** Provided data follows **

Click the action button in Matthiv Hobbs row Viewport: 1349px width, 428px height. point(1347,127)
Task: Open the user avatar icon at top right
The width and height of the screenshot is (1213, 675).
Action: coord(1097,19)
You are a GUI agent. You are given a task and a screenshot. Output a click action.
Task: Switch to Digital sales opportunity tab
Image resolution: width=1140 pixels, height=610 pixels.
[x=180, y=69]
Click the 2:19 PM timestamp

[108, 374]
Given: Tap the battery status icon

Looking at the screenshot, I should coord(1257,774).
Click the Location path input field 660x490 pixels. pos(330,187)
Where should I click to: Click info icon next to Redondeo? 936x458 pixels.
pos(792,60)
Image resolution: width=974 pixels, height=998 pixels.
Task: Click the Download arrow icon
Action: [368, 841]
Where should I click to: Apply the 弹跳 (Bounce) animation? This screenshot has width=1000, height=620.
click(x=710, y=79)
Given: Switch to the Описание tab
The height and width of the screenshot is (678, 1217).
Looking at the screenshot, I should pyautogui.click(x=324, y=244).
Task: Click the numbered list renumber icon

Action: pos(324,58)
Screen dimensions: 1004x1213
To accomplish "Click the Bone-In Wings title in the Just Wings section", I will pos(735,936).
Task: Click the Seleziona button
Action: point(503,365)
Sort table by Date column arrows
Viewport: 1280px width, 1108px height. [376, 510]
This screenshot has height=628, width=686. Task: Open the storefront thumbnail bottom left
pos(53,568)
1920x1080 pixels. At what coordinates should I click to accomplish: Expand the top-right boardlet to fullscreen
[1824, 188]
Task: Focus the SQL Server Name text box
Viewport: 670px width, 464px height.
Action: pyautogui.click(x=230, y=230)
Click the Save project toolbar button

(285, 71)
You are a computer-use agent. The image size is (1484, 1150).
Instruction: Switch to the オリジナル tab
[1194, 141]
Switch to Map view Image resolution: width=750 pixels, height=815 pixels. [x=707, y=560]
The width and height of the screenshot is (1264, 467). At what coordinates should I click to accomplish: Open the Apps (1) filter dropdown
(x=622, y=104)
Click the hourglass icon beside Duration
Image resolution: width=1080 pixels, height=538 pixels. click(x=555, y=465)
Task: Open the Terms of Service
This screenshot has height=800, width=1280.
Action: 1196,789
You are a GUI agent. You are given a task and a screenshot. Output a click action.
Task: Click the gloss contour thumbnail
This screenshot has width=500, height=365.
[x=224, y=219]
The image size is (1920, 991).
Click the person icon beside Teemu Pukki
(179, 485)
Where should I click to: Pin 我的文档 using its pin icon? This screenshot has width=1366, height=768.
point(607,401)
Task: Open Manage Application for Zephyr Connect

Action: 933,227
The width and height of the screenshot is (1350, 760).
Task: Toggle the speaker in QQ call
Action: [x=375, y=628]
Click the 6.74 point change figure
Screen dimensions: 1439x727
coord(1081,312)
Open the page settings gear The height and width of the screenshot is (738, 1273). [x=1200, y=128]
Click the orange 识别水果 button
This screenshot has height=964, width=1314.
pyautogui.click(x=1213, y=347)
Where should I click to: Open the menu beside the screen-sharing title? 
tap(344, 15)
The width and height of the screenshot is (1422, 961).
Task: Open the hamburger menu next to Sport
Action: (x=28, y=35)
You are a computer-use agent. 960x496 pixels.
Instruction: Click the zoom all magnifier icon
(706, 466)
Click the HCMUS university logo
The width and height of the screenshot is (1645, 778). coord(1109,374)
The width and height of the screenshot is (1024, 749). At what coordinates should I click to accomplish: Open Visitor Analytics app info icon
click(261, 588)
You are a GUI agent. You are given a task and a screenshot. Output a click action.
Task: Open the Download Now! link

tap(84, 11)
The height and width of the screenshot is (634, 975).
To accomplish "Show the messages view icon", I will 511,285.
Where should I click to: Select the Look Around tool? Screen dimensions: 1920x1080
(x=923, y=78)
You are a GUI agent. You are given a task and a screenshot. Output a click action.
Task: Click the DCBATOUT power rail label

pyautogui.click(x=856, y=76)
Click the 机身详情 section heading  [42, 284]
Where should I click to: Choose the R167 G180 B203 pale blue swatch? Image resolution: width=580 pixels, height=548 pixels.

** End of Provided data **

## What the exercise asks
Retyping every line above exactly is all that is needed.

## Response to the task
Click the action button in Matthiv Hobbs row Viewport: 1349px width, 428px height. point(1347,127)
Task: Open the user avatar icon at top right
The width and height of the screenshot is (1213, 675).
Action: coord(1097,19)
You are a GUI agent. You are given a task and a screenshot. Output a click action.
Task: Switch to Digital sales opportunity tab
Image resolution: width=1140 pixels, height=610 pixels.
[x=180, y=69]
Click the 2:19 PM timestamp

[108, 374]
Given: Tap the battery status icon

Looking at the screenshot, I should coord(1257,774).
Click the Location path input field 660x490 pixels. pos(330,187)
Where should I click to: Click info icon next to Redondeo? 936x458 pixels.
pos(792,60)
Image resolution: width=974 pixels, height=998 pixels.
Task: Click the Download arrow icon
Action: [368, 841]
Where should I click to: Apply the 弹跳 (Bounce) animation? This screenshot has width=1000, height=620.
click(x=710, y=79)
Given: Switch to the Описание tab
The height and width of the screenshot is (678, 1217).
Looking at the screenshot, I should pyautogui.click(x=324, y=244).
Task: Click the numbered list renumber icon

Action: pos(324,58)
Screen dimensions: 1004x1213
To accomplish "Click the Bone-In Wings title in the Just Wings section", I will pos(735,936).
Task: Click the Seleziona button
Action: point(503,365)
Sort table by Date column arrows
Viewport: 1280px width, 1108px height. [376, 510]
This screenshot has height=628, width=686. Task: Open the storefront thumbnail bottom left
pos(53,568)
1920x1080 pixels. At what coordinates should I click to accomplish: Expand the top-right boardlet to fullscreen
[1824, 188]
Task: Focus the SQL Server Name text box
Viewport: 670px width, 464px height.
Action: pyautogui.click(x=230, y=230)
Click the Save project toolbar button

(285, 71)
You are a computer-use agent. The image size is (1484, 1150).
Instruction: Switch to the オリジナル tab
[1194, 141]
Switch to Map view Image resolution: width=750 pixels, height=815 pixels. [x=707, y=560]
The width and height of the screenshot is (1264, 467). At what coordinates should I click to accomplish: Open the Apps (1) filter dropdown
(x=622, y=104)
Click the hourglass icon beside Duration
Image resolution: width=1080 pixels, height=538 pixels. click(x=555, y=465)
Task: Open the Terms of Service
This screenshot has height=800, width=1280.
Action: 1196,789
You are a GUI agent. You are given a task and a screenshot. Output a click action.
Task: Click the gloss contour thumbnail
This screenshot has width=500, height=365.
[x=224, y=219]
The image size is (1920, 991).
Click the person icon beside Teemu Pukki
(179, 485)
Where should I click to: Pin 我的文档 using its pin icon? This screenshot has width=1366, height=768.
point(607,401)
Task: Open Manage Application for Zephyr Connect

Action: 933,227
The width and height of the screenshot is (1350, 760).
Task: Toggle the speaker in QQ call
Action: [x=375, y=628]
Click the 6.74 point change figure
Screen dimensions: 1439x727
coord(1081,312)
Open the page settings gear The height and width of the screenshot is (738, 1273). [x=1200, y=128]
Click the orange 识别水果 button
This screenshot has height=964, width=1314.
pyautogui.click(x=1213, y=347)
Where should I click to: Open the menu beside the screen-sharing title? 
tap(344, 15)
The width and height of the screenshot is (1422, 961).
Task: Open the hamburger menu next to Sport
Action: (x=28, y=35)
You are a computer-use agent. 960x496 pixels.
Instruction: Click the zoom all magnifier icon
(706, 466)
Click the HCMUS university logo
The width and height of the screenshot is (1645, 778). coord(1109,374)
The width and height of the screenshot is (1024, 749). At what coordinates should I click to accomplish: Open Visitor Analytics app info icon
click(261, 588)
You are a GUI agent. You are given a task and a screenshot. Output a click action.
Task: Open the Download Now! link

tap(84, 11)
The height and width of the screenshot is (634, 975).
To accomplish "Show the messages view icon", I will 511,285.
Where should I click to: Select the Look Around tool? Screen dimensions: 1920x1080
(x=923, y=78)
You are a GUI agent. You are given a task and a screenshot. Output a click action.
Task: Click the DCBATOUT power rail label

pyautogui.click(x=856, y=76)
Click the 机身详情 section heading  [42, 284]
Where should I click to: Choose the R167 G180 B203 pale blue swatch? Image resolution: width=580 pixels, height=548 pixels.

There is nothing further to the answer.